Varney Kamara, with The DayLight
An explosive-manufacturing company, which supplies Bea Mountain in Liberia, smuggled arms and explosives to Libya in 2018, an investigation by The DayLight has revealed.
In September 2018, the UN Panel of Experts’ report found KAPEKS violated an arms embargo on the northern African nation. The weapons were seized on board the El Mukhtar vessel in the southern and central Mediterranean during a special security operation carried out by the European Union (EU) military, the UN said at the time.
During the operation, the EU troops discovered and seized boxes labeled “KAPEKs.” The company is one of several Turkish companies that exploited Libya’s weak law enforcement, resulting in widespread criminal networks, sexual abuse, and impunity, the panel added.
“The Panel has received footage of LNA specialized units defusing [improvised explosive devices (IEDs)] in Benghazi featuring large boxes containing detonating cords manufactured by an explosive manufacturer based in Turkey and surrounding areas,” the report found.
“Part of that footage shows the seizure in early 2017 of large boxes wrapped with multiple layers of plastic foil on board a vessel sailing from Misrata. The boxes seized contained explosives including detonating cords and featured stickers of the manufacturing company,” it added.
The UN placed the embargo on the import and transfer of weapons to Libya as part of the Security Council Resolution 1973. The panel had identified arms smuggling as one of the multiple factors that fueled the war in Libya, threatening the country’s peace, security, and stability. The panel further raised concern that such illicit maneuverings increased attacks against state institutions and installations. It uncovered that the embargo had been largely ineffective, leading to human rights violations against civilians, migrants, and asylum-seekers.

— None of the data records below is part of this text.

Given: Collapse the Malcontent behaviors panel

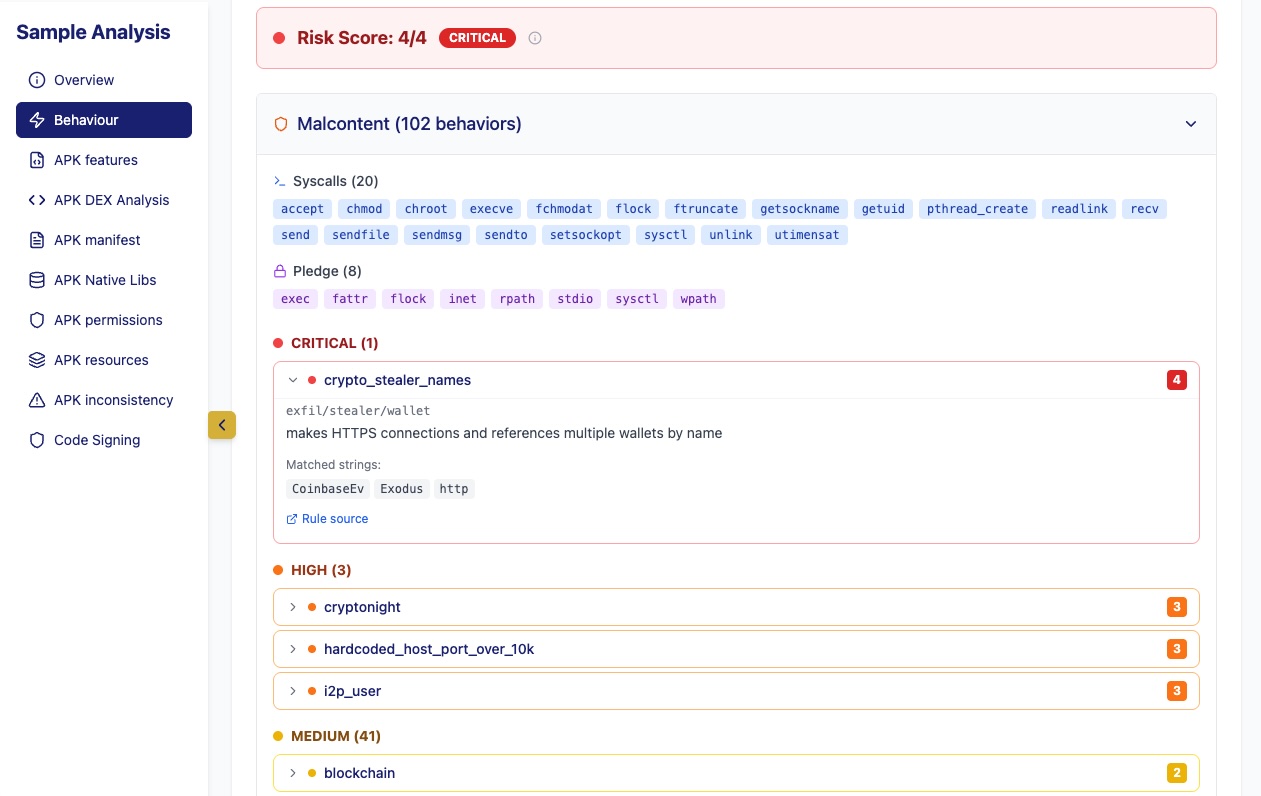Looking at the screenshot, I should coord(1191,124).
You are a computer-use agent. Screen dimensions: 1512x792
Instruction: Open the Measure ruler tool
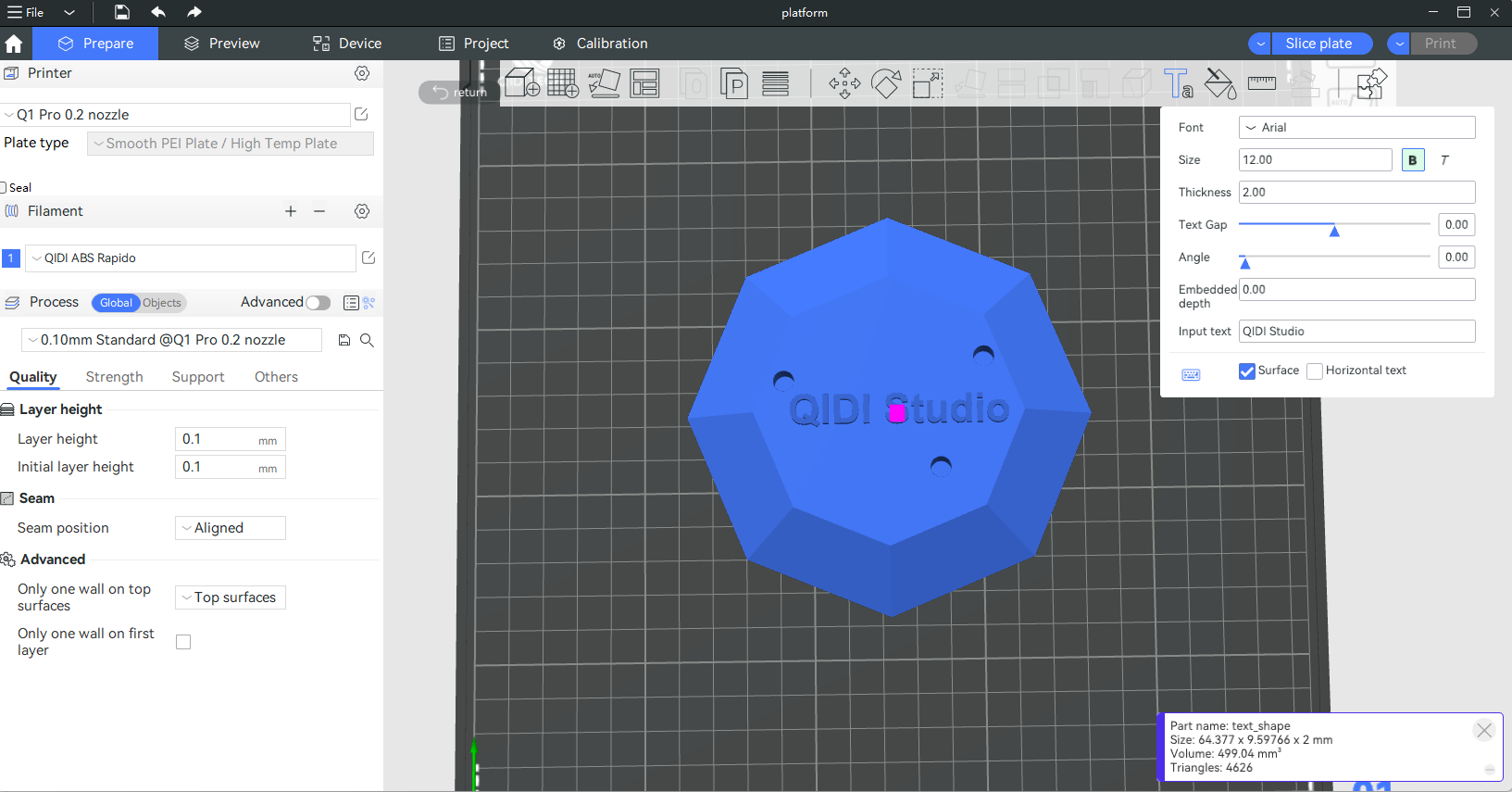[1261, 83]
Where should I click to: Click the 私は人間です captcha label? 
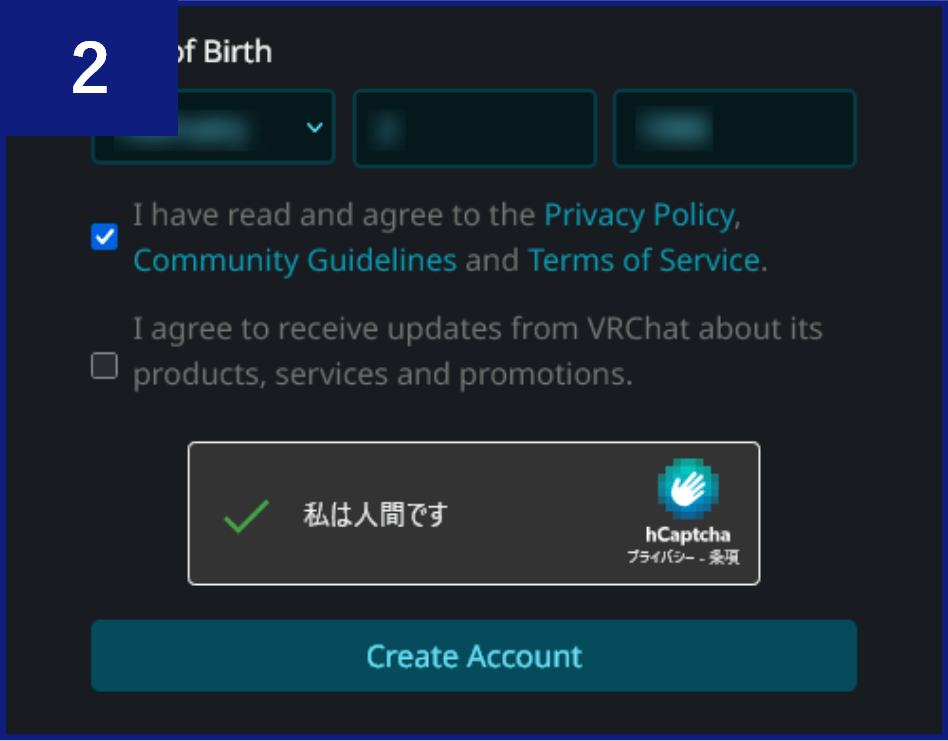click(375, 515)
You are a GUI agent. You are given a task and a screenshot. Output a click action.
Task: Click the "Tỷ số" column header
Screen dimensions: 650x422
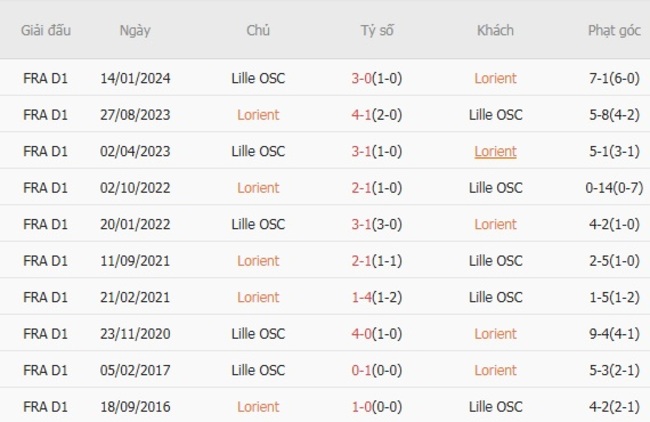click(x=377, y=30)
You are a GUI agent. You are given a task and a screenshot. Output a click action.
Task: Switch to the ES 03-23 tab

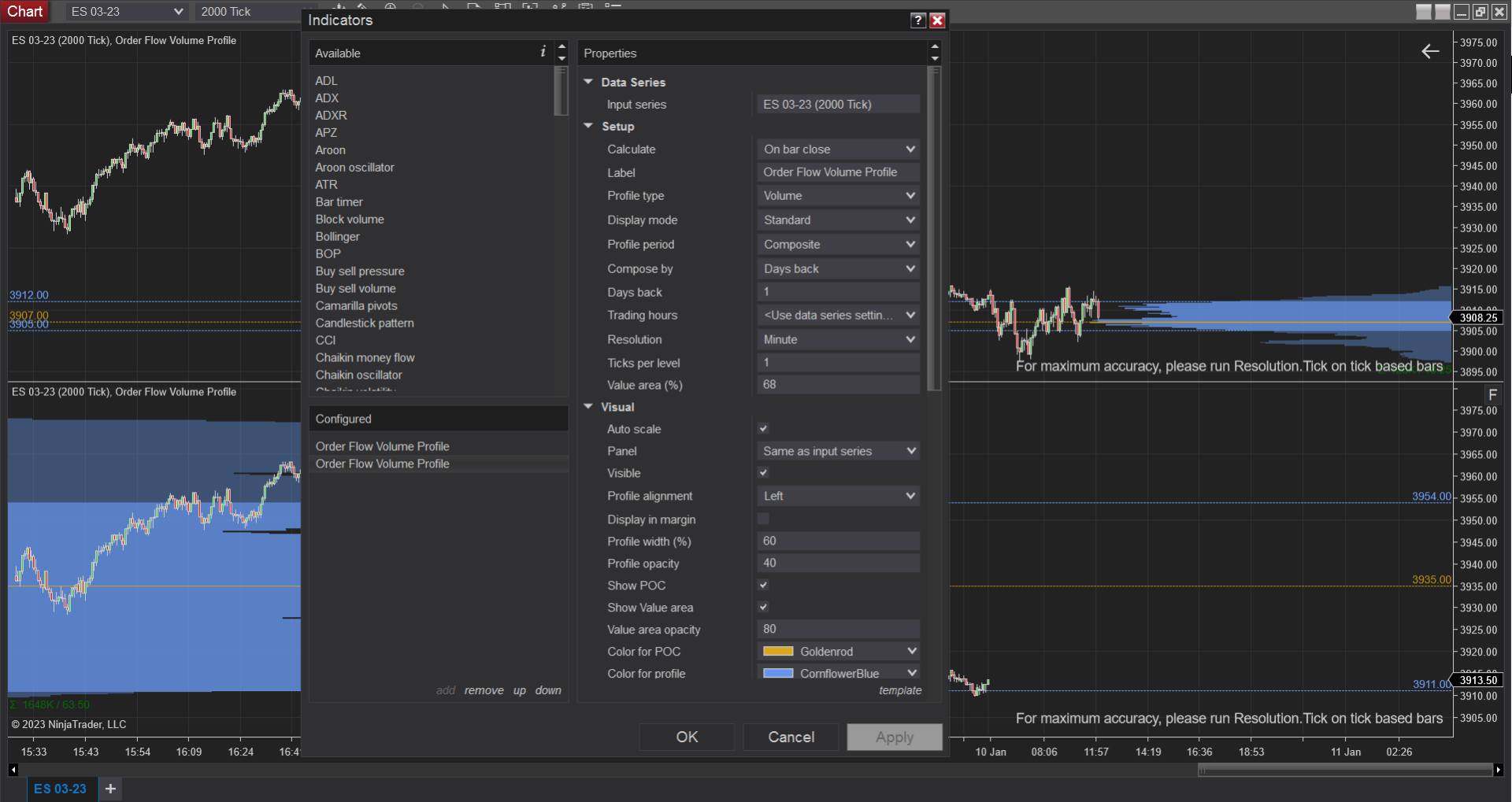click(x=61, y=788)
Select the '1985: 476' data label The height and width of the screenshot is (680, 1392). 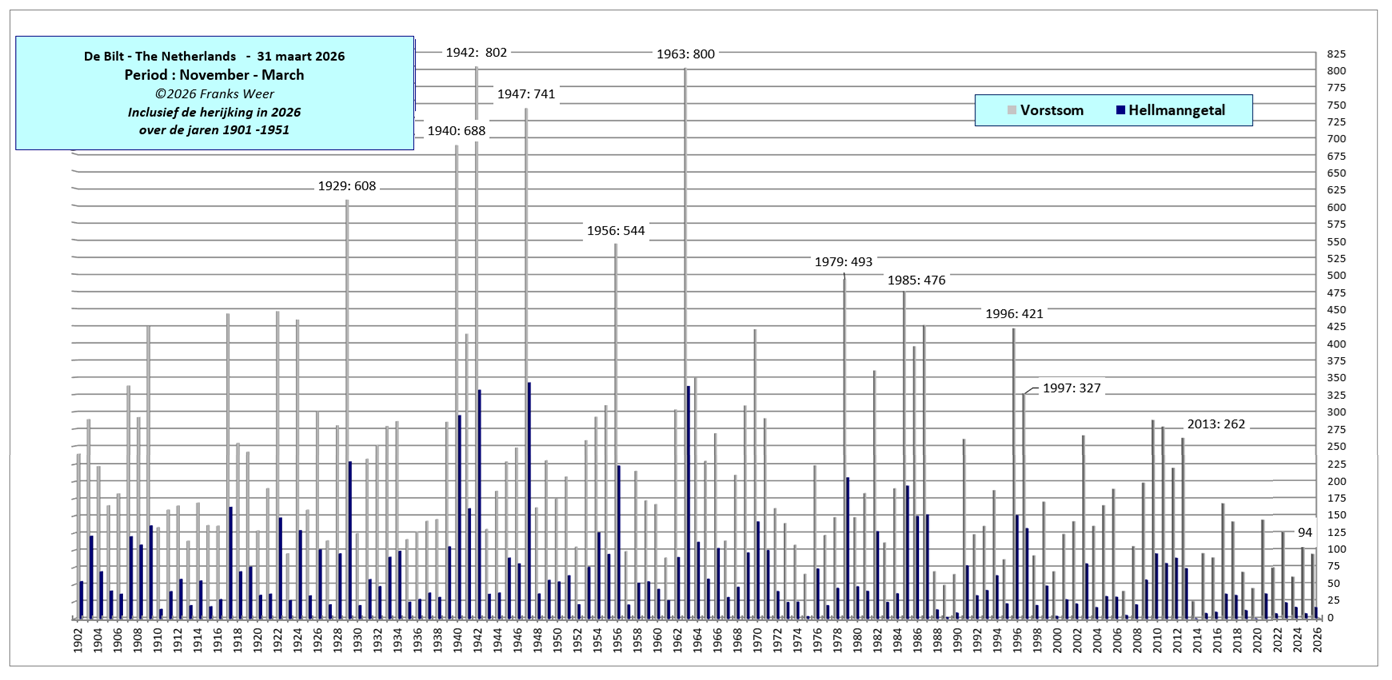[x=916, y=280]
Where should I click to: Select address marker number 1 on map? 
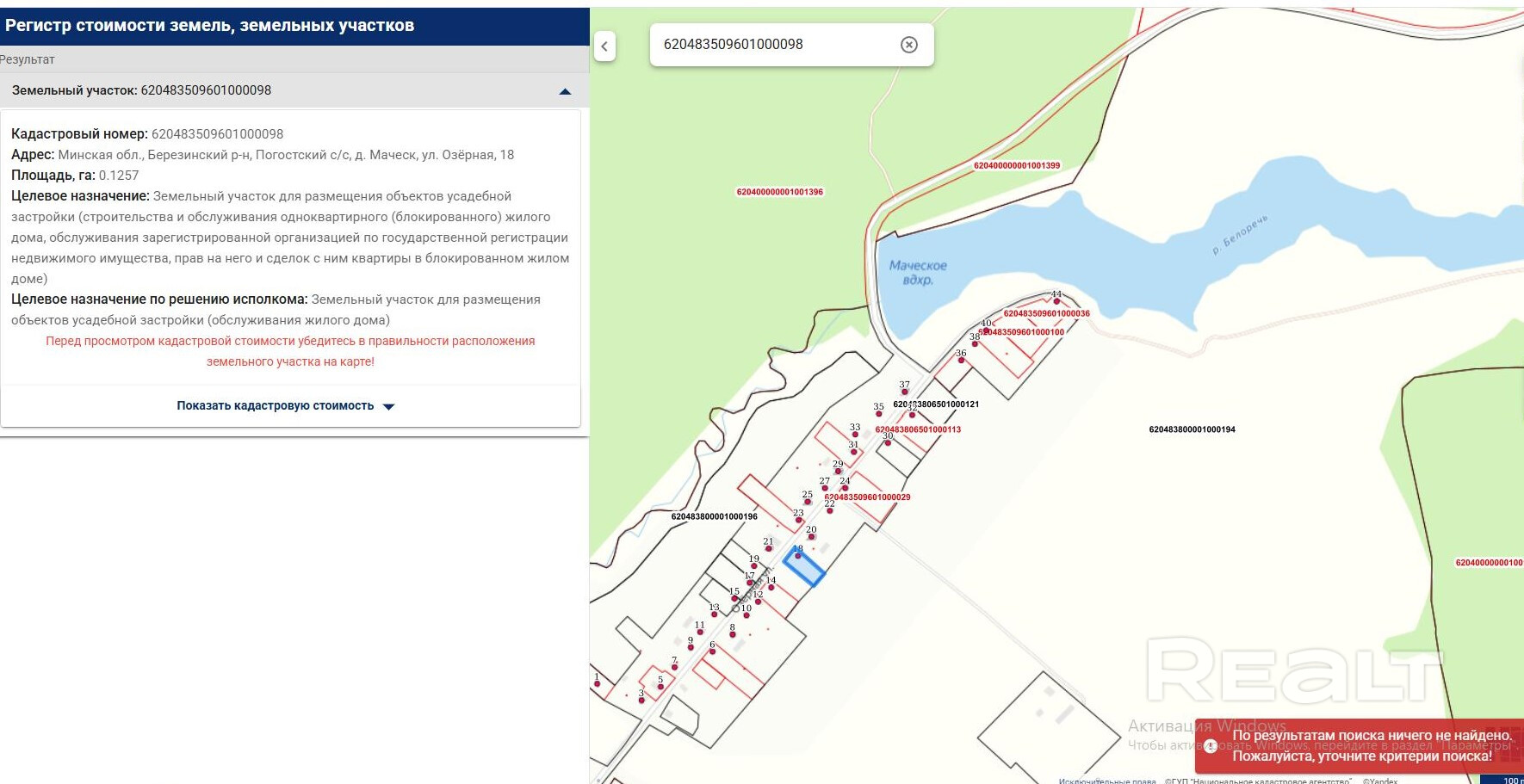(597, 683)
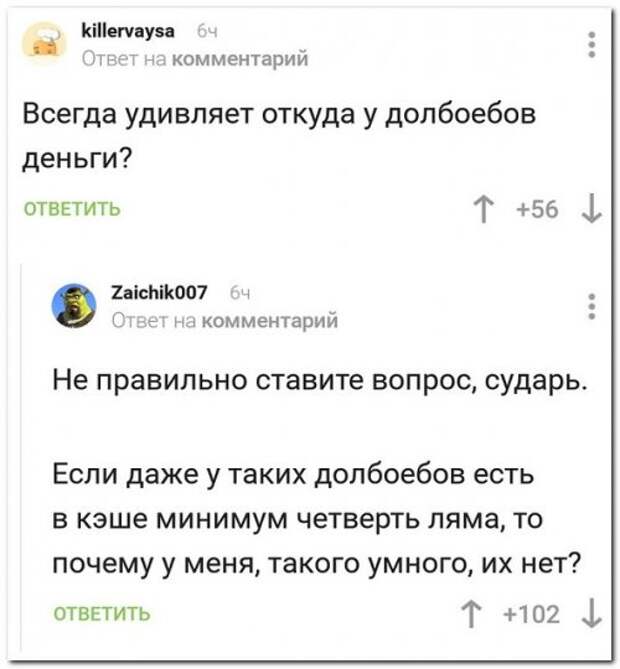This screenshot has width=620, height=669.
Task: Click comment text 'Всегда удивляет откуда'
Action: pyautogui.click(x=189, y=114)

Unlike Libya, ammonium nitrate explosives supplied by KAPEKS are being used for industrial purposes in Liberia.
However, the Turkish firm has appeared in the news twice in the last two years in relation to its supply of ammonium nitrates to Bea Mountain in Liberia.
The first was an illegal shipment of 4,000 metric tons of the explosive chemical in 2020 via the Port of Buchanan. That importation breached the Environmental Protection Agency’s requirements for the shipment of chemical substances. The law prescribes a 20-year prison term, a fine of US$50,000 for a violator, or both. It is not clear whether a fine was paid for that violation.
Then a truck transporting 26 metric tons of the chemical compound crashed in Sinje, Grand Cape Mount County on its way from Buchanan to Bea Mountain’s Liberty Goldmine in Kinjor. The ill-fated consignment was part of 5,000 metric tons of the chemical, whose shipment had met all legal requirements, according to official documents. EPA’s Executive Director Wilson Tarpeh said “the incidence is unlikely to cause any adverse environmental or health risk” to residents.
KAPEKS did not respond to The DayLight’s queries into this matter up to press time.
KAPEKs, established in 2007 by a group of Turkish engineers, is an explosives enterprise headquartered in Ankara, Turkey. The company has some of its businesses scattered across different African countries, including Libya. It is the main supplier of ammonium nitrate to Bea Mountain, also a Turkish firm. Bea Mountain has a 25-year mineral development agreement with the government of Liberia for the extraction of gold in the Garwula and Gola Konneh districts of Cape Mount.
Editor note: This story is being published as a result of a partnership with the Daily Observer newspaper.